Extract provided:
Suddenly, she had to find ways to survive with less than half her promised pension. Her situation, she said, echoes the predicament of more and more Americans, like those who took middle-class futures for granted at companies such as General Motors, Delta Airlines and Ford, but who now scramble to get by at jobs paying a fraction of the wages they were used to. She talked of America's social contract being ripped apart but backs off to counsel individual adaptation and seeing life as "a banquet," where we need to savor even unexpected courses.
I recently spoke in Kokomo, Ind., where a major Delphi plant is likely to be closed. My brother-in-law, now eking out a living as a substitute teacher, has been out of full-time work for almost a decade, in part because of a heart condition that would saddle any but the largest employers with prohibitively unaffordable insurance costs. Everywhere I go, I encounter people with once-comfortable lives who are borrowing on their houses, running up their credit cards, losing their health insurance and generally running faster and faster to avoid the economic abyss.

Given data:
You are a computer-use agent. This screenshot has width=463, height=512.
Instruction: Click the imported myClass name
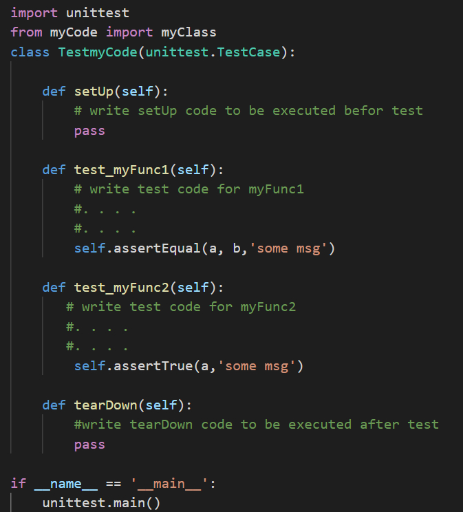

Exercise description: Can you condense the paragraph of the text on economic insecurity that begins "I recently spoke in Kokomo" into a short bulleted list that keeps its main facts?

Task answer:
- The speaker recently spoke in Kokomo, Indiana, where a major Delphi plant will likely close.
- The speaker's brother-in-law, now barely getting by as a substitute teacher, has been without full-time work for almost a decade. This is partly because his heart condition would bring insurance costs too high for any but the largest employers.
- Everywhere the speaker goes, people who once lived comfortably are borrowing against their houses, running up credit card debt and losing health insurance as they struggle to avoid economic collapse.